Personal information
- Full name: David Hertel
- Date of birth: March 7, 1986 (age 39)
- Place of birth: Holland, Michigan, United States
- Height: 5 ft 10 in (1.78 m)
- Position(s): Midfielder, Forward

College career
- Years: Team / Apps / (Gls)
- 2004–2008: Michigan State Spartans

Senior career*
- Years: Team / Apps / (Gls)
- 2005–2007: West Michigan Edge / 44 / (0)
- 2008–2009: Michigan Bucks / 29 / (10)
- 2009: Real Maryland Monarchs / 4 / (0)
- 2010–2011: Richmond Kickers / 39 / (0)
- Total:  / 116 / (10)

= Dave Hertel =

American retired soccer player (born 1986)
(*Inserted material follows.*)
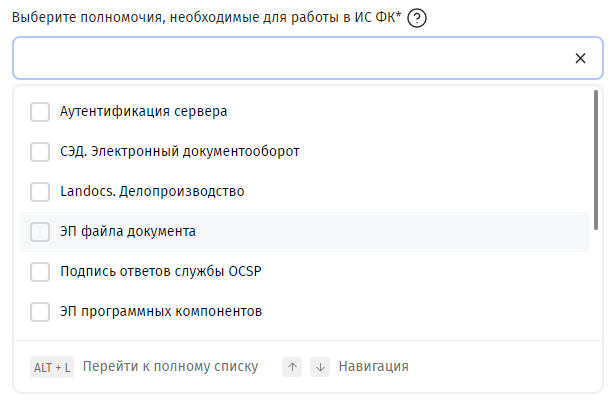Viewport: 616px width, 407px height.
Task: Choose ЭП программных компонентов option label
Action: click(161, 312)
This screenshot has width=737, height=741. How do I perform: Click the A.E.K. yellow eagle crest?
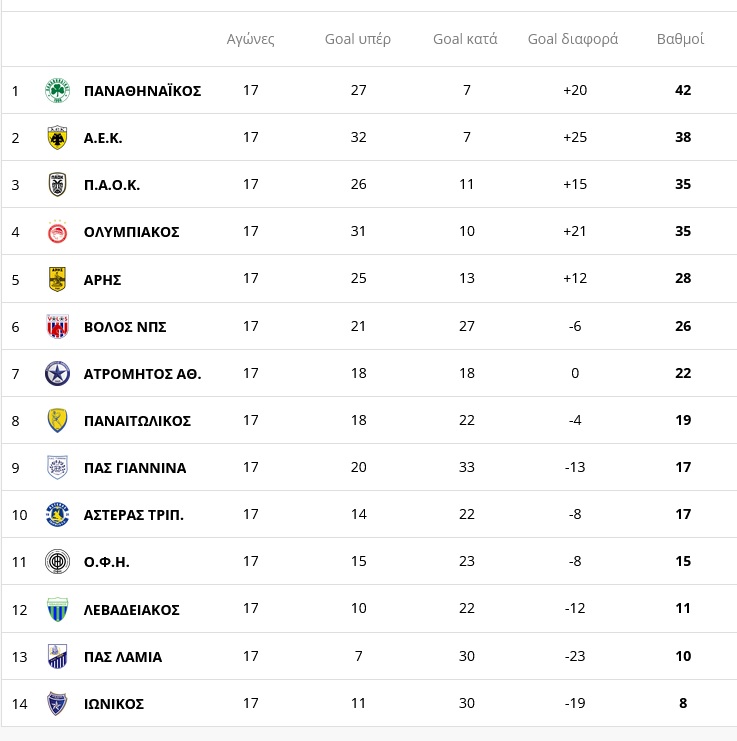point(57,138)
Dave Hertel (born March 7, 1986) is an American former professional soccer player.

==Career==
===Youth and college===
Hertel attended Holland Christian High School where he won a state championship, and was named 1st team All state, Dream team, and voted as the best player in Division 2. He also finished 3rd in votes for Mr. Soccer. He played club for Grand Valley Premier, Kalamazoo TKO, and the Michigan Wolves, the Wolves at that time were ranked 3rd in the country. Hertel also participated on the state ODP team from 2001 to 2004, and was given the honor to play for the Regional ODP team from 2002 to 2004 travelling to Brazil and Chula Vista playing against the U-17 US national team, and also games against Santos Juniors and Flamengos Juniors. Collegiately he played soccer at the University of Kentucky and Michigan State University, where at Kentucky he was a part of a team that won a MAC championship in 2004. He then transferred to MSU where he was named to the Big Ten All-Championship team as a junior in 2007. In 2008 was a first team all big ten selection, also in 2008 the Spartans went on to win both regular season and conference tournament for the first time in school history. He was 2nd team all region, and was one of 65 collegiate soccer players to attend the 2009 MLS Combine

During his college years he also played for the West Michigan Edge and the Michigan Bucks in the USL Premier Development League, being named to the PDL All-League Team in 2009. Also, he led the team in goals and points, playing in the midfield.

===Professional===
After his senior season at MSU 2008, he was red tagged out of college by Real Salt Lake of the MLS. He didn't sign with the club and Following the conclusion of his standout 2009 PDL season, Hertel was signed by the Real Maryland Monarchs in the USL Second Division. He made his professional debut on August 1, 2009, in a 1–0 loss to the Richmond Kickers. On March 9, 2010, Richmond Kickers announced the signing of Hertel to a contract for the 2010 season. Also in 2010 Hertel was named to the USL second team in his first season with the kickers. The Kickers also made it to the championship match, losing to the Charleston Battery. Hertel played for the Kickers in 2011 and was a part of the team that finished 4th in the U.S. Open Cup. On that run they beat the Columbus Crew at Columbus Crew Stadium and Sporting Kansas City; they would end up losing to Chicago Fire in the Semi Finals 2–1. He chose not re-signed for 2012.